» **Exercise brief**
Repeat, exactly as written, the lines from the one with "Impressum (118, 1314)" to the final line of the listing, and keep every picture out.

» **Data provided**
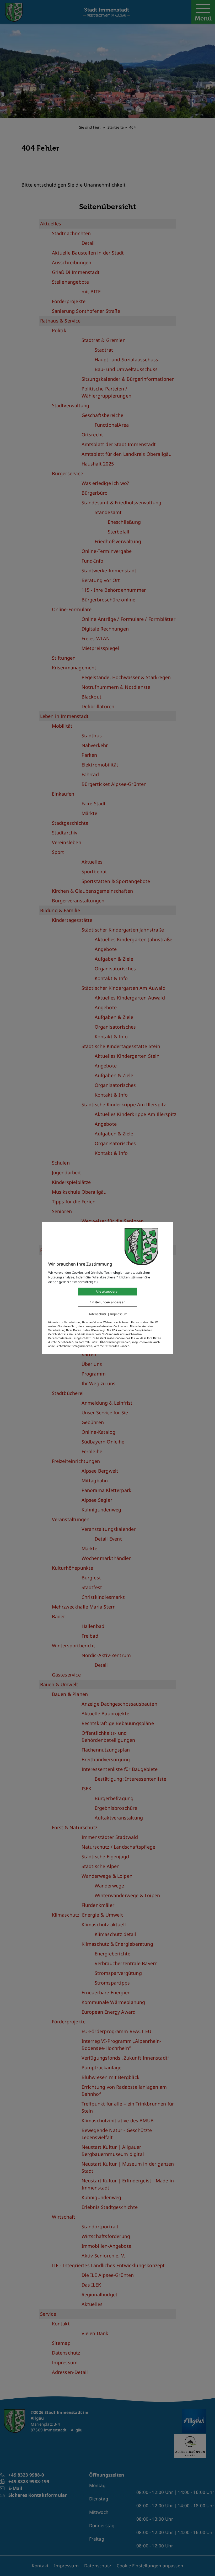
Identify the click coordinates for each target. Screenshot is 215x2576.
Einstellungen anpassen (107, 1302)
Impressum (118, 1314)
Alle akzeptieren (107, 1291)
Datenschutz (97, 1314)
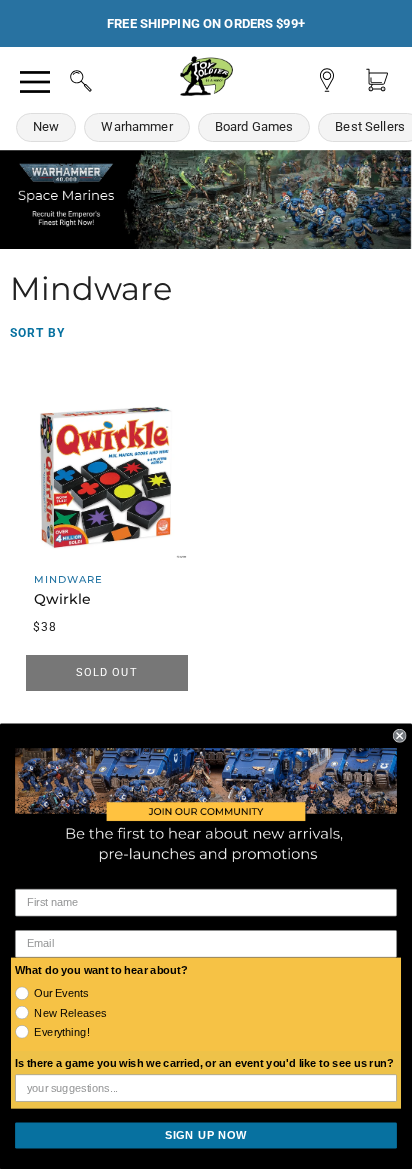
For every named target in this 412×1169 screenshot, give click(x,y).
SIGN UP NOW (206, 1135)
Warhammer (136, 126)
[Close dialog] (400, 736)
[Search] (62, 78)
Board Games (254, 126)
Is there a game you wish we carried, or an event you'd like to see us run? (204, 1064)
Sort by (37, 333)
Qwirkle (62, 599)
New (46, 126)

» **Answer for this exercise**
Impressum (118, 1314)
Alle akzeptieren (107, 1291)
Datenschutz (97, 1314)
For every named target in this 412×1169 screenshot, give click(x,y).
SIGN UP NOW (206, 1135)
Warhammer (136, 126)
[Close dialog] (400, 736)
[Search] (62, 78)
Board Games (254, 126)
Is there a game you wish we carried, or an event you'd like to see us run? (204, 1064)
Sort by (37, 333)
Qwirkle (62, 599)
New (46, 126)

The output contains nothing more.